Exercise task:
How many lines in the entries below contain the string "Choose"? Case counts. Reply with the number only.

☆ ☆ ☆ ☆

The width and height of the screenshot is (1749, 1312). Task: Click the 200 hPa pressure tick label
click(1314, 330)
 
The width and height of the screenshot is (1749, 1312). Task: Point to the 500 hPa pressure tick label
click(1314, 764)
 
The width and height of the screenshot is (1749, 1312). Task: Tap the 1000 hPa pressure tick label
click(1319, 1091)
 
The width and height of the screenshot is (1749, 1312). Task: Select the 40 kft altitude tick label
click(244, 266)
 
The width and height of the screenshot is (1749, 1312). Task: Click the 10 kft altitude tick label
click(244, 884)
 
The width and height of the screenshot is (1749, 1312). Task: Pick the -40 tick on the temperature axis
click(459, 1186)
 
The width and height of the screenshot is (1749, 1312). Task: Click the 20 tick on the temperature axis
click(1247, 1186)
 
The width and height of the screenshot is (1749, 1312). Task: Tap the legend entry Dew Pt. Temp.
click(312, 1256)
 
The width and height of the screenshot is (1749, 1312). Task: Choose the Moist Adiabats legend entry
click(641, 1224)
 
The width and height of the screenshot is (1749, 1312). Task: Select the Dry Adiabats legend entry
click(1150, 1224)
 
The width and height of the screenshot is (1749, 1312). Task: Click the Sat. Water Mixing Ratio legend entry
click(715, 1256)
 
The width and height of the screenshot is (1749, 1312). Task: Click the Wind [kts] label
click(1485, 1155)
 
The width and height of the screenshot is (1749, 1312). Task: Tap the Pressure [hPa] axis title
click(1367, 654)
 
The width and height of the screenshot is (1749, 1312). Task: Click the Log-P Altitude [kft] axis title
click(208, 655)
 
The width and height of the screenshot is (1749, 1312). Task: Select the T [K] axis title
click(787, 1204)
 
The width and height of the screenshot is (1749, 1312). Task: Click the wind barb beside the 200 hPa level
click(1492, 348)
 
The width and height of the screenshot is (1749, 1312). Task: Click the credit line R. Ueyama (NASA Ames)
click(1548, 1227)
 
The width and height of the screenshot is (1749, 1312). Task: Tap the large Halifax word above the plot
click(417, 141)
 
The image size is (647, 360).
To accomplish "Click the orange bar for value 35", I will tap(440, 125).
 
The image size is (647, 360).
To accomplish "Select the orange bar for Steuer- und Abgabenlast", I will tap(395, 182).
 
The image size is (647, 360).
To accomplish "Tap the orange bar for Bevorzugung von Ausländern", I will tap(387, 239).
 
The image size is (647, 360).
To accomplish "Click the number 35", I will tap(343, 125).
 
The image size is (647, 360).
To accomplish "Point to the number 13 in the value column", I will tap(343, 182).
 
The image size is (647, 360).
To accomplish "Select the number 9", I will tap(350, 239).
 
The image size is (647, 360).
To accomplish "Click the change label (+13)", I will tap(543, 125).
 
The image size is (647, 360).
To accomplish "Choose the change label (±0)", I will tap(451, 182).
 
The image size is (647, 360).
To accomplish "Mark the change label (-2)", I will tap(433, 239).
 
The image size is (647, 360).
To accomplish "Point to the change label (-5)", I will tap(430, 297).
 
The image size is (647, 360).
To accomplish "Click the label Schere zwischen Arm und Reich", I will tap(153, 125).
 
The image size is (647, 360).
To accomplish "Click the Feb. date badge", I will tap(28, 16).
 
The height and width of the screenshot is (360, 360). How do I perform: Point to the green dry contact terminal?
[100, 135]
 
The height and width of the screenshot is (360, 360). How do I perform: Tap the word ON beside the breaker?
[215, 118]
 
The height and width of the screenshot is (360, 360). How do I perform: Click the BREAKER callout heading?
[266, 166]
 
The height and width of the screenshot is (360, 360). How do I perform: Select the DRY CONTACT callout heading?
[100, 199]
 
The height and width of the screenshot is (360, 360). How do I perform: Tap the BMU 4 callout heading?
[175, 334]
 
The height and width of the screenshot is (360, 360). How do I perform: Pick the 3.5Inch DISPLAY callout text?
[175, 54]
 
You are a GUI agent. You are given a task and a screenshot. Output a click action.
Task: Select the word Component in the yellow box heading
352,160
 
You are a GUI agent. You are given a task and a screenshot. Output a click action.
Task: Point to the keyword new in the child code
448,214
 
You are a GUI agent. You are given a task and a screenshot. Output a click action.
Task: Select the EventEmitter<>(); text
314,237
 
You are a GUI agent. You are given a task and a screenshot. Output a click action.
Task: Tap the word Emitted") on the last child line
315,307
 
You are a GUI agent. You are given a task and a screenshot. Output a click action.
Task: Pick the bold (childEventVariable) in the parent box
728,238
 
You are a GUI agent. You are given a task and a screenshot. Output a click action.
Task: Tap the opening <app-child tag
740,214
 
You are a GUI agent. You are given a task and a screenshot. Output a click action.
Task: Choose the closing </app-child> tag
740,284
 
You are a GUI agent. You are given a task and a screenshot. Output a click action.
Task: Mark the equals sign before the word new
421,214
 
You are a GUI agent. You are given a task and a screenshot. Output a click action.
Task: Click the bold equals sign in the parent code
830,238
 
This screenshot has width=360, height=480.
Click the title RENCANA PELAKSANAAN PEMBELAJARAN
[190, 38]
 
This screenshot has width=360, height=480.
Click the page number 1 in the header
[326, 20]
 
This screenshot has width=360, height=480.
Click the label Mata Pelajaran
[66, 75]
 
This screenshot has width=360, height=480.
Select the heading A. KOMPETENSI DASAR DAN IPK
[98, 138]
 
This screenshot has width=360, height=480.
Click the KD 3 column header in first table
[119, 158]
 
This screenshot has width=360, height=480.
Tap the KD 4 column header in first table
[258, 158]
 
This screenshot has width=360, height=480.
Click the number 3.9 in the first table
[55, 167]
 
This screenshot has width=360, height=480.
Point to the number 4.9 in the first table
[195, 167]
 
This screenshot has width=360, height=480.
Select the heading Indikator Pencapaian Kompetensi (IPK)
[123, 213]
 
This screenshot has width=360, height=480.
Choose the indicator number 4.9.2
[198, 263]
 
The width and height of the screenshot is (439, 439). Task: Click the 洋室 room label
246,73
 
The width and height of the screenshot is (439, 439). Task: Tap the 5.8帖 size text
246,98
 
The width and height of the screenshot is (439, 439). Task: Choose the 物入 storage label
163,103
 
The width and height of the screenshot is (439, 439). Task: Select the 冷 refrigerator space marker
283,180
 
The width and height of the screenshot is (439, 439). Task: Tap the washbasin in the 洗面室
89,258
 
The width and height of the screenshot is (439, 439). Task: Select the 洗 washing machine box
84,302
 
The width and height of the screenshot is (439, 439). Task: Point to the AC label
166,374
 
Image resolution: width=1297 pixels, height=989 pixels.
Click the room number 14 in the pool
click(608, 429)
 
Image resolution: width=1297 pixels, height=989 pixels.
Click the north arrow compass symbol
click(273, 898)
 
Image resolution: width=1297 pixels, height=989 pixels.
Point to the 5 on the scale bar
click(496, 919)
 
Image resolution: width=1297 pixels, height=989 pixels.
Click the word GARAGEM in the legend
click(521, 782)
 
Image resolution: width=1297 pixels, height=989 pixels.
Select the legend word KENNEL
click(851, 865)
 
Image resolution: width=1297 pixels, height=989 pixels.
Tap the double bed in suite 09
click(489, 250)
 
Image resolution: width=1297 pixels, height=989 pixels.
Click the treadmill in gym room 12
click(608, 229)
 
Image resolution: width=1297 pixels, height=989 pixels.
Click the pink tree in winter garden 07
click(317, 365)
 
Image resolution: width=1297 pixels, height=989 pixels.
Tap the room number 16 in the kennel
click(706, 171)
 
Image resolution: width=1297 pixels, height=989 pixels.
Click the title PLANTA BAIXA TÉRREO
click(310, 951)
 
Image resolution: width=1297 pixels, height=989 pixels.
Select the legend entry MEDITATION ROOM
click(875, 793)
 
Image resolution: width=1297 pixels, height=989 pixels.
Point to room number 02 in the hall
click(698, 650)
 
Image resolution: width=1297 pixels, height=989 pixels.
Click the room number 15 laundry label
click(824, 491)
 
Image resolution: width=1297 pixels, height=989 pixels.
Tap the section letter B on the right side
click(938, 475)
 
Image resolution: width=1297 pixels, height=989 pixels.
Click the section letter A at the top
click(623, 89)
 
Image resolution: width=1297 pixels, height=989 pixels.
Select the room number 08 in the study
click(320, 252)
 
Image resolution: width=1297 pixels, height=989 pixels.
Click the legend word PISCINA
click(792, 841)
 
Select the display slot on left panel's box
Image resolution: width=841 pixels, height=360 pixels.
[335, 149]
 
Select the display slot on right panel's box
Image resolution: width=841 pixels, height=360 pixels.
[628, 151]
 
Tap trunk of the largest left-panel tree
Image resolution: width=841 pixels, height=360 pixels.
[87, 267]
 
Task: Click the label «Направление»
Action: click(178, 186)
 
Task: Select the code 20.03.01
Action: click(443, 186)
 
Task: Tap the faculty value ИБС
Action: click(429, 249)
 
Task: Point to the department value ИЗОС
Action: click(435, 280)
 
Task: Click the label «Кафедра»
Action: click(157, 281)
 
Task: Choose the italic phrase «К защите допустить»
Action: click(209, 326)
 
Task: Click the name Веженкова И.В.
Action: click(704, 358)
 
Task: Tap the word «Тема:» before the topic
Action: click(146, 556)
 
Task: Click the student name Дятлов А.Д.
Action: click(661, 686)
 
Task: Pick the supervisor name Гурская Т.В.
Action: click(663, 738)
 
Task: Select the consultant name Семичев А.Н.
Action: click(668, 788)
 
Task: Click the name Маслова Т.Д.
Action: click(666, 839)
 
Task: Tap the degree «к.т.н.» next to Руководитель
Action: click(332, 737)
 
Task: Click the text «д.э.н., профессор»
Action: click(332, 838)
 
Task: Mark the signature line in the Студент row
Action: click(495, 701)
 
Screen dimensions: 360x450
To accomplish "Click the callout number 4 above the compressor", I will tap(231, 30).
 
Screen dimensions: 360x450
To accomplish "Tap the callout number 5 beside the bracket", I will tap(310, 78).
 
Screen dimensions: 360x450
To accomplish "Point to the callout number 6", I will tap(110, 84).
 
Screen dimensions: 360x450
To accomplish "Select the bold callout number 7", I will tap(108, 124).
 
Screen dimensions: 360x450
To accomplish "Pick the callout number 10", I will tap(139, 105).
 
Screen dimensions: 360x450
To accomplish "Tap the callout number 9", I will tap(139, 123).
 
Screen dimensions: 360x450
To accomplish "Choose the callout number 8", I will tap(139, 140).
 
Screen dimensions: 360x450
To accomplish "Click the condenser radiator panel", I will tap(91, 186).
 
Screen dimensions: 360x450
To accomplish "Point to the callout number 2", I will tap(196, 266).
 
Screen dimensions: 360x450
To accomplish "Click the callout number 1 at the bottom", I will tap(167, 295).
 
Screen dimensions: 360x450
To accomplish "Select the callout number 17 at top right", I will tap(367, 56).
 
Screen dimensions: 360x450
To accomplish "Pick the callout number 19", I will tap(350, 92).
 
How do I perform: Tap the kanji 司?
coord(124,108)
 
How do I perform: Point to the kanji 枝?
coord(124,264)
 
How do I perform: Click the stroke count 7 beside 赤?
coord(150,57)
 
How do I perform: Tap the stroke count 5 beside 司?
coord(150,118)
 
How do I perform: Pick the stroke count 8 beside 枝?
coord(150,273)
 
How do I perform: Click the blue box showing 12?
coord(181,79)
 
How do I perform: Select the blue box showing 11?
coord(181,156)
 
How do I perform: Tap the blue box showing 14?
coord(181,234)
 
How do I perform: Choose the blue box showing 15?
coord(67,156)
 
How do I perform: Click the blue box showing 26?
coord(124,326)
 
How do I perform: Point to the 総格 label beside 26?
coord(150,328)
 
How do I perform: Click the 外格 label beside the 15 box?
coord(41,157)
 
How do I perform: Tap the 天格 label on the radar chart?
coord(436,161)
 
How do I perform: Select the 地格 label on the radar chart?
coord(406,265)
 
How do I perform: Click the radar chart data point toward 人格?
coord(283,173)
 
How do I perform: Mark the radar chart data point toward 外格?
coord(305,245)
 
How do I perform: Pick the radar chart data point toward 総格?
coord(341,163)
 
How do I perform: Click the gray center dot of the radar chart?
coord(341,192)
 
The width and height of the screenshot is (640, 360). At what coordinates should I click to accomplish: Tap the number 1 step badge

☆ ☆ ☆ ☆

Expected answer:
8